With this setting changed, you can import any video clip of any screen size and film rate, and Studio HD will conform it to the project setting. Simple.
Speed Filter for Slow Motion
In Studio HD, you apply the Speed filter to either speed-up or slow-down the video. Really two-sides of the same coin.
Unfortunately, the Speed Filter has a serious bug when handling frame rates above 30fps. As shown in the top screen capture, when the Speed Filter is applied to video with a film rate of 60fps, Studio HD looses track of the clips boundaries. In my case, the playback cursor jumped outside the clip boundaries and could not be reset while the Speed filter was in place.
Work-around for 60fps
If you do need to slow-down video shot with 60fps, you will need to convert it first. In Studio HD, you will need to create a new project just for this process:
1. Create a new project with the setting 1920×1080/24p
2. Import your video with 60fps
3. Drag the video with 60 fps on to the timeline
4. Click the Make Movie tab, and generate your movie at 1920×1080/24p. This will convert your video to 24fps.
5. Import the converted 1920×1080/24p version of the video into your real project.
You can now drag this clip to the timeline and apply the Speed Filter to it. Yes, Studio HD ignores those extra frames. Fortunately, the Speed Filter does a great job converting video at 24 fps or 30fps into slow-motion.
So, if you are planning on using Studio HD, just shoot your video at 1920×1080/24p. You will be happier with the results produced by the extra resolution, slower shutter speed and slower ISO. Take a look at yesterday’s article for more info.
Other articles on Pinnacle’s Studio HD:
Canon 7D / 5D Mark II Tips – HD video editing the easy way
Canon 7D – Tips on Editing HD Video
Thanks For This Post, blog was added to my bookmarks.
THANK YOU SOOOOOOOOOOOO MUCH!!!!!!!!!!!!!!!!! I worked on this for daaaaayyyyyyyssssssssss to find out this was the problem . i had no idea what it was!!!!!!!
It drove me crazy! Happy to help.
It didn’t work for me, i have the same problem with 1280×720 on 50fps 🙁 filmed with canon 550D, i still can’t get it to work 🙁 the reverse don’t wooork 🙁 omg
Follow the steps in the article. It is a great work around. Otherwise, take a look at Adobe’s Premiere Elements 9 as an inexpensive alternative.

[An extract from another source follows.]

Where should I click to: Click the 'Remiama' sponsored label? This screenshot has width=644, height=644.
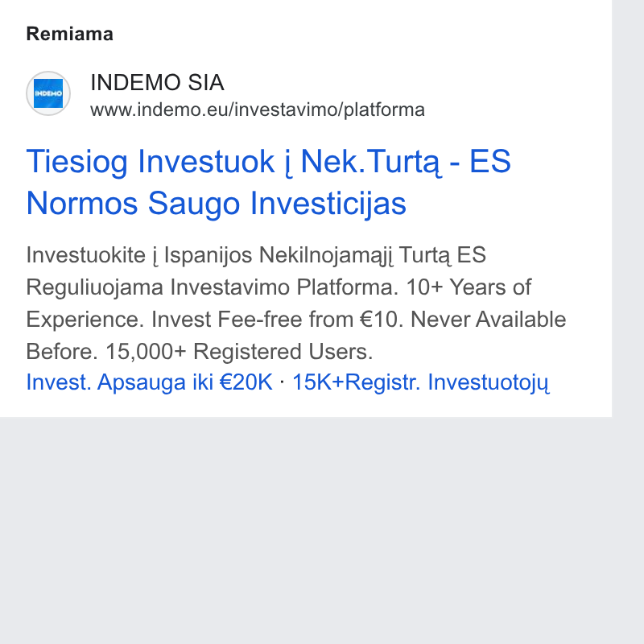(69, 34)
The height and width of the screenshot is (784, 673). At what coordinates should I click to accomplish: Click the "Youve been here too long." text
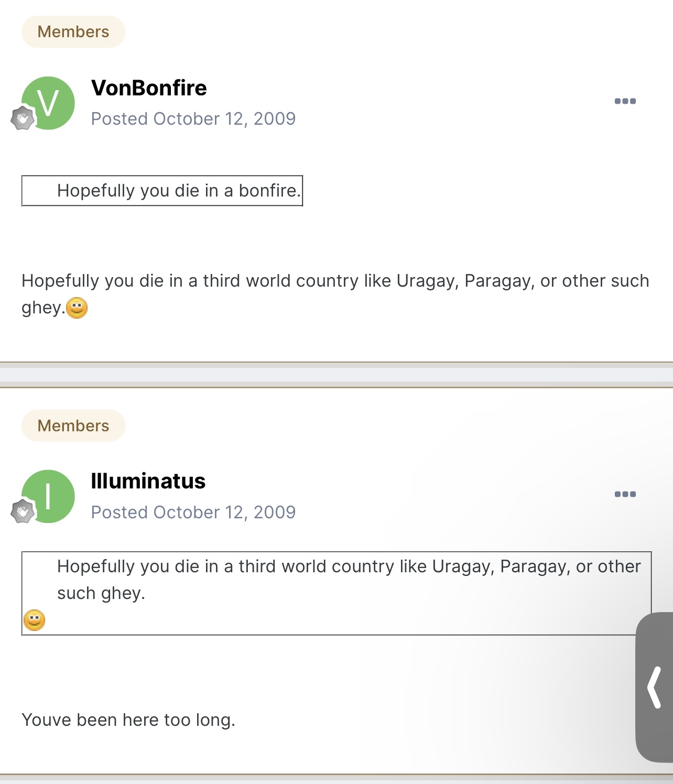tap(128, 720)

Thank you for this work-around. I’m joining this discussion a little late but came across this thread during a Google search for the speed effect clip error in Pinnacle 15. After spending three weeks corresponding with Avid’s technical support and being passed up to the next tier level trying to come up with a solution, the answer (according to Avid) was that my onboard video does not have 2GB of dedicated memory. ‘Thank you for contacting Avid….case closed’. I’m still not entirely convinced that the video RAM is the root of the problem. I think the hardware explantion is an easy way to close open help tickets.
Overall I’m very pleased with the Pinnacle 15 features and ease of use. I’ve tested this work-around on my 60fps videos and it works well.
It would have been nice for them to fix the bug with the new release. Oh well, glad this still works.